Seit seiner Jugend war der Grazer Musiker stets Mitglied in verschiedensten Rock- und Experimentalprojekten, wie BLUE MONKEY’s FOOD oder MUSIC FOR THE PEOPLE AT THE RED LAKE. Er studierte Klassische Gitarre und beschäftigte sich intensiv mit Improvisation und elektronischer Musik. Neben einer nicht enden wollenden Liste an Zusammenarbeiten mit anderen Künstlern, reihen sich mittlerweile auch vier Veröffentlichungen unter eigenem Namen ins Lepenik’sche Schaffen ein, das seit 2001 unzählige Nischen zwischen zeitgenössischer und improvisierter Musik ausfüllt. Daneben agiert er noch als Kurator diverser Filmreihen, schreibt Musik für Filme und Theateraufführungen und war Mitglied des Künstlerkollektivs TONTO.

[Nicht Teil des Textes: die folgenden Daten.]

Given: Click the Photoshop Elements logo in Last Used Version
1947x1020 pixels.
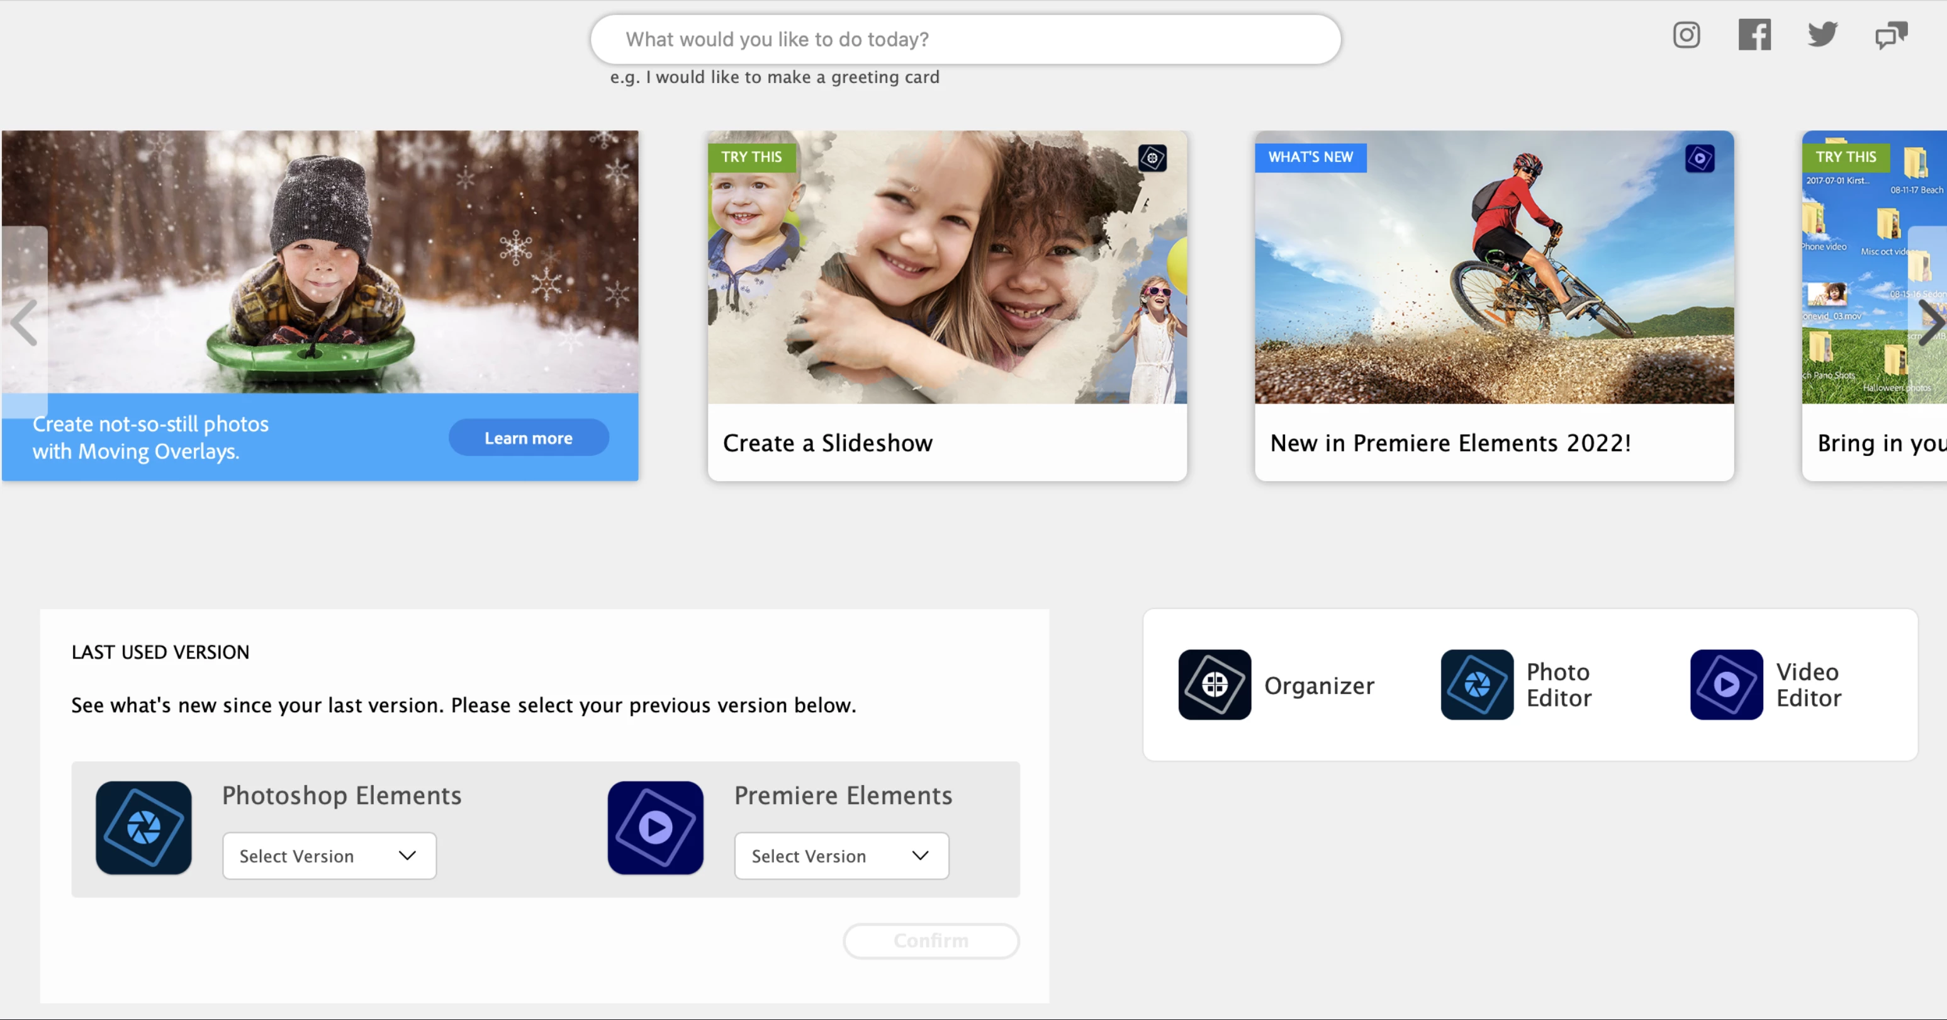Looking at the screenshot, I should (144, 828).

Auf deiner Homepage findet sich ja bereits eine gute Übersicht über diverse bekannte Projekte von dir. Vielleicht kannst du noch über einige Projekte etwas erzählen, die nicht so bekannt sind. The Striggles, Fran Sancisco, Kaplep, Picknick mit Weismann, Kien.
“The Striggles” sind eine Rockband mit experimentellen Wurzeln und derzeit mein Herzblutprojekt Nr.1. ich genieße es sehr, mit meinen Bandkumpanen zusammen musikalisches Material zu suchen und mit konventioneller Rock-Besetzung (Gesang-Bass-Drums-2 Gitarren) zu experimentieren. Alles ist noch ganz frisch – wir hatten erst zwei Konzerte – und wir sind hoch ambitioniert. Es macht einfach Spaß, mit Menschen zusammen zu arbeiten, die was im Kopf haben und kreative Persönlichkeiten sind.

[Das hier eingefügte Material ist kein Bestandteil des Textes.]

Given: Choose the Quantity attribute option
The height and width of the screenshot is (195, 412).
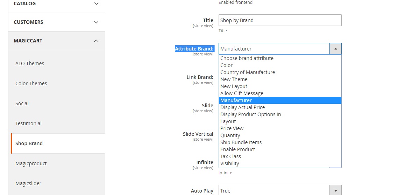Looking at the screenshot, I should [230, 135].
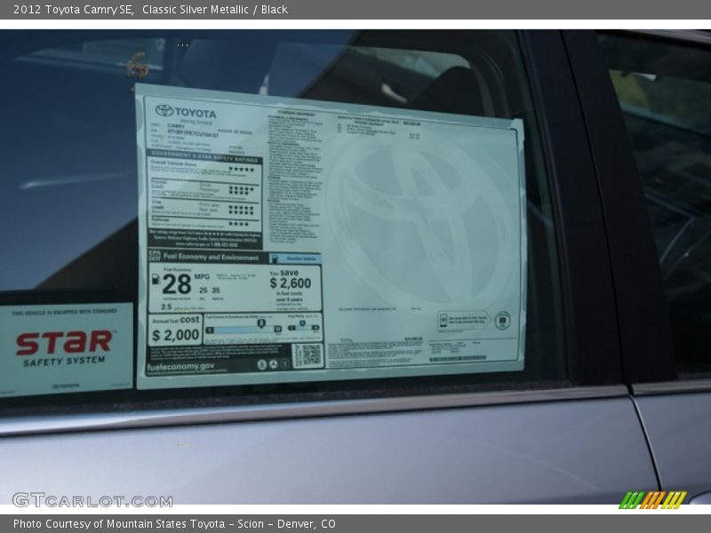Click the round certification seal on the right sticker edge
This screenshot has height=533, width=711.
(502, 321)
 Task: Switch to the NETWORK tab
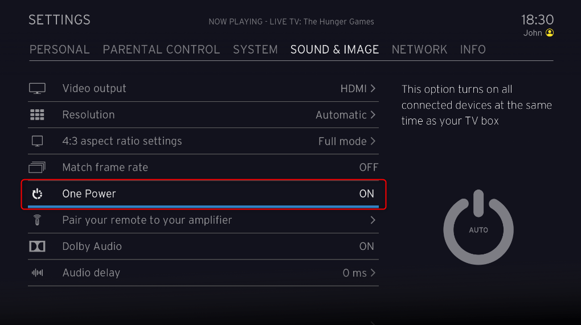[419, 50]
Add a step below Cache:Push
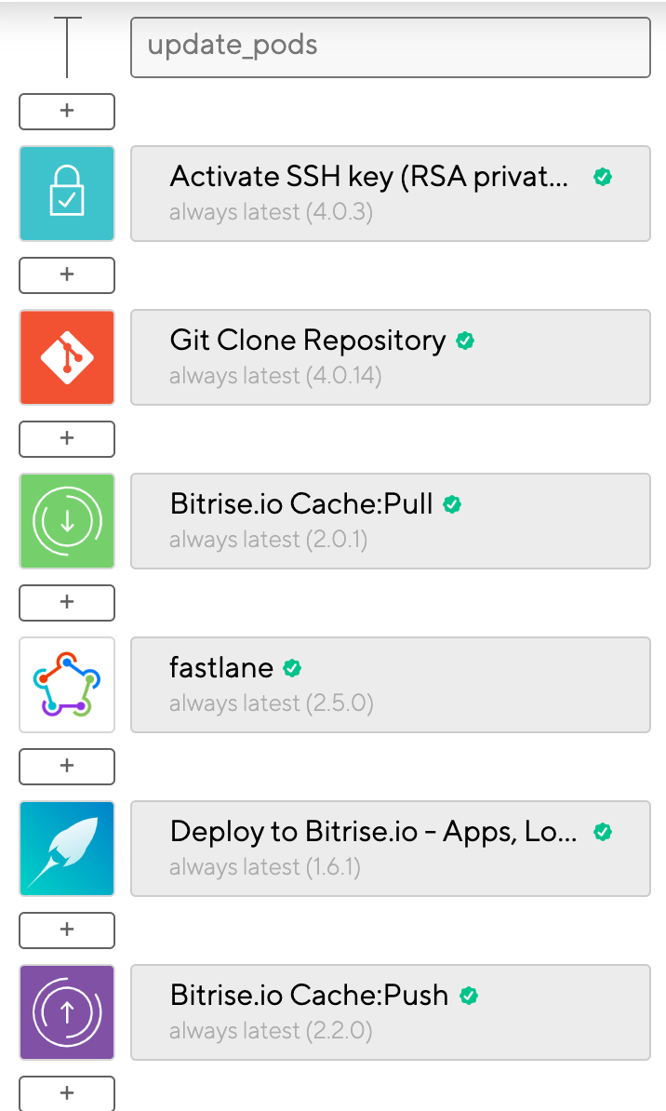666x1111 pixels. pos(67,1093)
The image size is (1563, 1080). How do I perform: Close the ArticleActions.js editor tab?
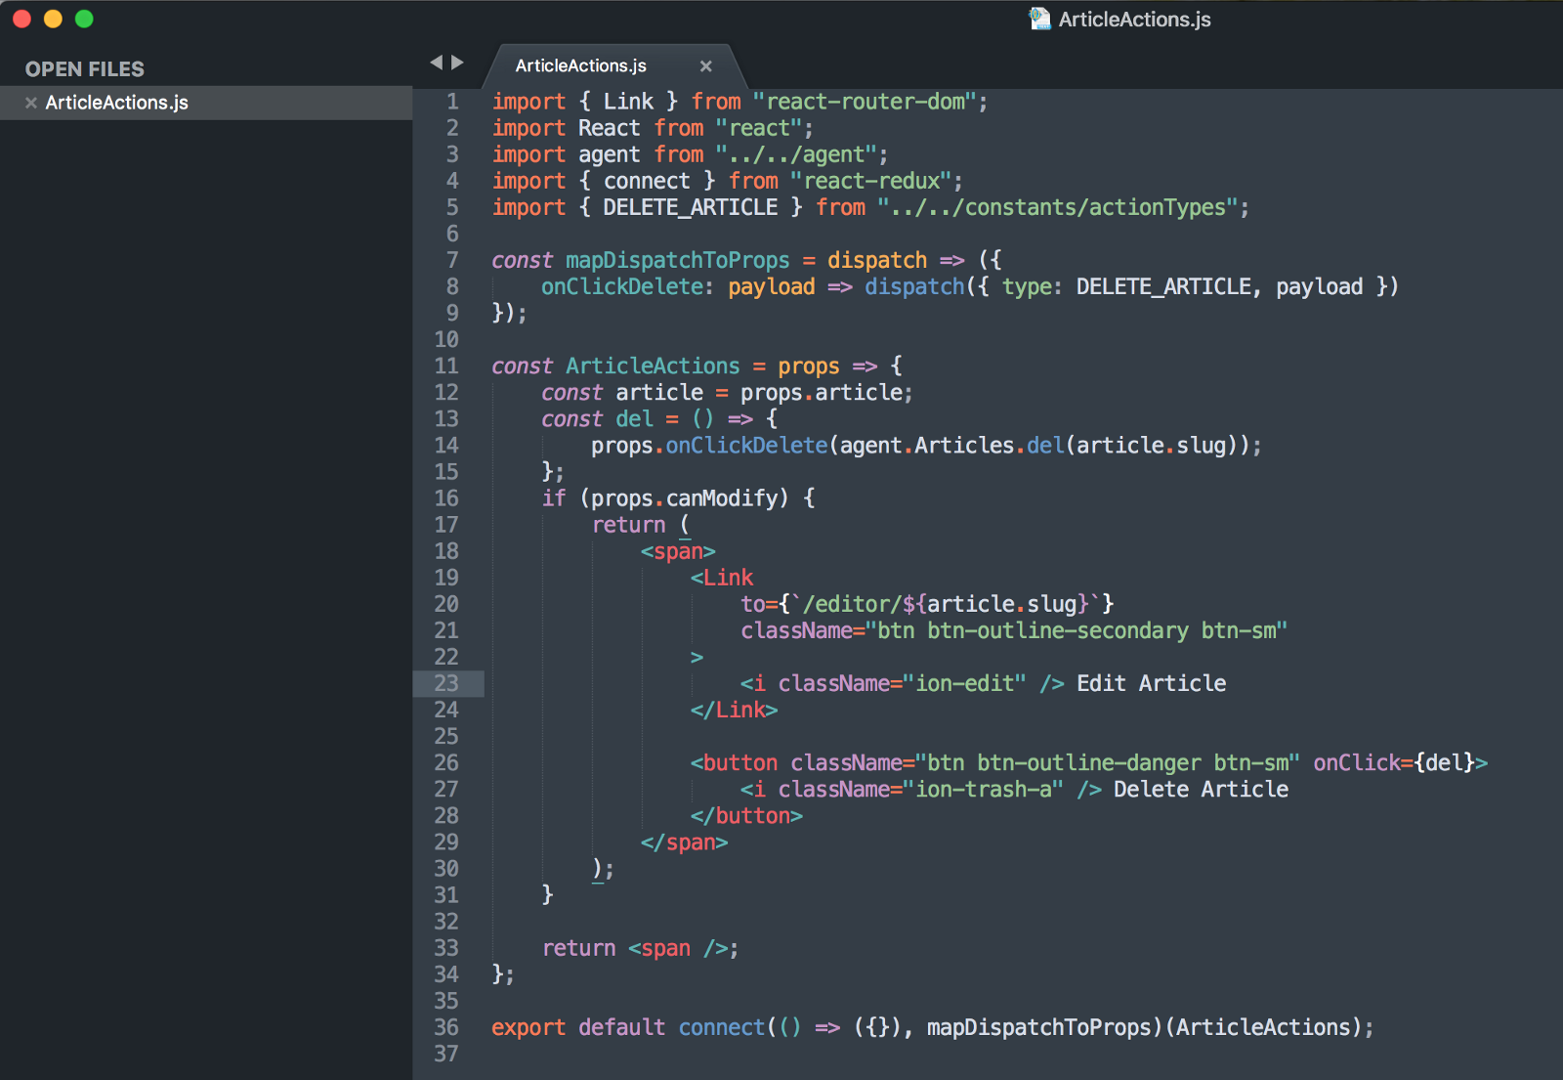tap(705, 66)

“Fran Sansisco” ist ein Alternativ-Lounge/Easy Listening-Duo mit meinem Melville-Kollegen Lothar Lässer. Das Ganze klingt sehr smooth und easy, aber auch charmant trashig, da wir neben Gitarre und Harmonika auch antikes Instrumentarium verwenden – ein altes Casio-Kinderkeyboard und eine Uralt-Roland-Drum-Maschine. Unser Programm erstreckt sich von alten Easy Listening- und Soundtrack-Klassikern, die wir mögen, bis zu eigenen Songs aus Melville-Zeiten…
“Kaplep” ist ein Duo mit Helmut Kaplan, mit dem ich seit Tonto-Zeiten gut befreundet bin und den ich auch als Künstler sehr schätze. Im weitesten Sinne elektronisch, ganz und gar dem Experiment verpflichtet, viel mit Tapes, ständiger Veränderung unterworfen.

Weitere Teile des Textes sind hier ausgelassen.